Hi guys! So I am 3 days into the 14 day lockdown that I got put in (hotel quarentine, moved out of Victoria) and I have really bad anxiety about literally everything.
I have been living on my own for a long time, doing my own laundry, building my own furniture, cleaning and fixing my own house, getting my own groceries ect. and I love that because it means I don't burden anyone, noone judges me and I feel so much more comfortable.
But if you don't know, with the 14 day quarentine, you cannot leave the room. So people have to take your rubbish, other people do your laundry, you have to call reception to ask for help with things, and I absolutely hate it. I don't like having to rely on other people and burdoning other people, and I feel quite uncomfortable "forcing" someone else to do my laundry.

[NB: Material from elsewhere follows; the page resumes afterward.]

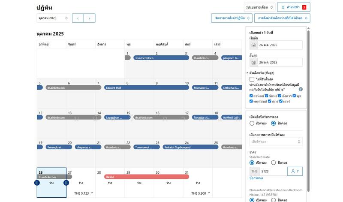Open end date calendar picker icon
343x202 pixels.
[253, 62]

I also have to place an order with Woolworths to get some stuff delivered to my room that I absolutely need (toothbrush, bathroom items that aren't provided, some snacks for between meals, ect.). However again, it needs to be delivered to reception and then they bring it up to me.
I have so much anxiety about people judging what I buy from the shops, what I get delievered, what I'm wearing (when they are doing my laundry) that I'm almost not doing any of it.

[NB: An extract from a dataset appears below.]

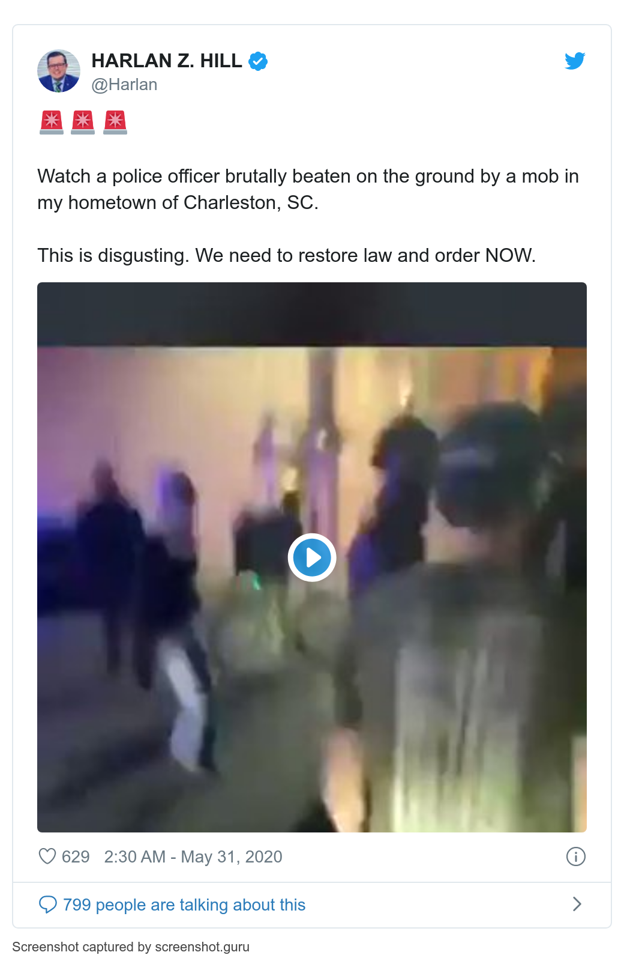Screen dimensions: 624x967
Task: Click the first siren emoji
Action: [52, 122]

I know it's their job and all that, and using logic they probably really don't care what I get delivered or how much rubbish I have or how many times I call reception to ask questions, but anxiety doesn't use logic and I am anxious and really don't want to do anything that is going to burdon them. My woolworths order has been sitting on the checkout page for like an hour but I just can't bring myself to order it because I am so anxious of what the workers will think of me.
But I also can't leave my room and do everything myself.